About this task: Taking only the lines of the data below from the line with "Screen dimensions: 228x253" to the line with "This screenshot has height=508, width=578.", ends included, write them out exactly and without pictures.

Extracted data:
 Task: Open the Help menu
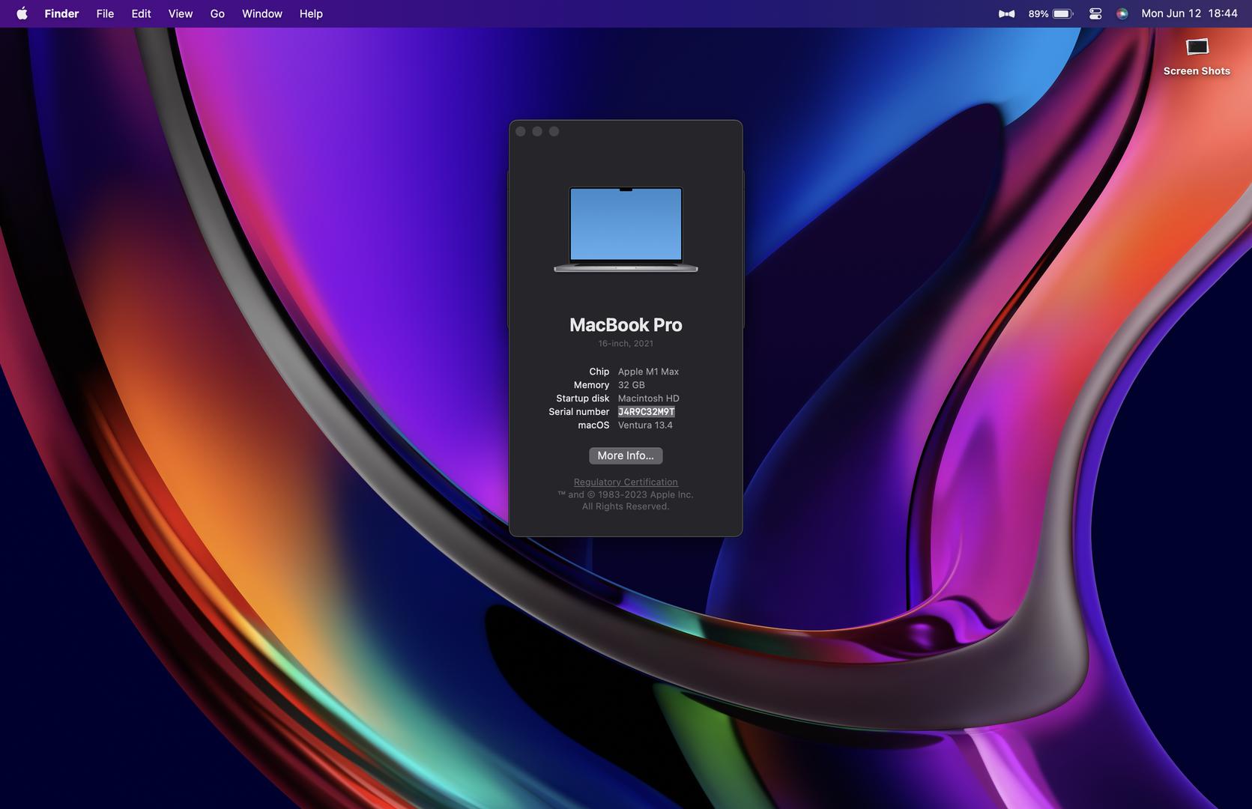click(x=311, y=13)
==
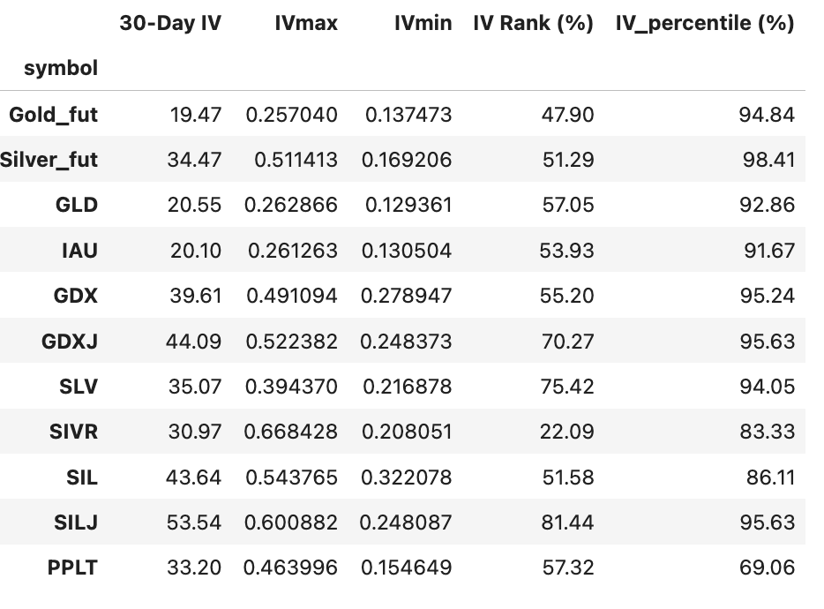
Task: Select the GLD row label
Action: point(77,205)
--
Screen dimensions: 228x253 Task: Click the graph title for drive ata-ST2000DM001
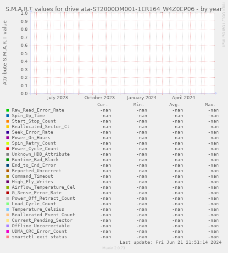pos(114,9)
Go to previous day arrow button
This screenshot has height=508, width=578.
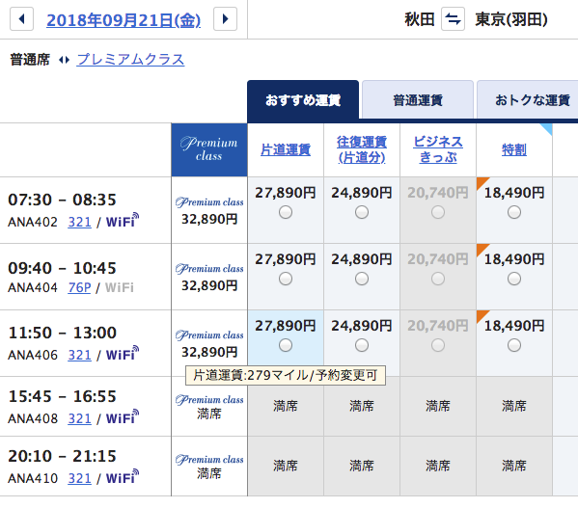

Answer:
Screen dimensions: 228x253 Task: Click the graph title for drive ata-ST2000DM001
pos(114,9)
Go to previous day arrow button
This screenshot has height=508, width=578.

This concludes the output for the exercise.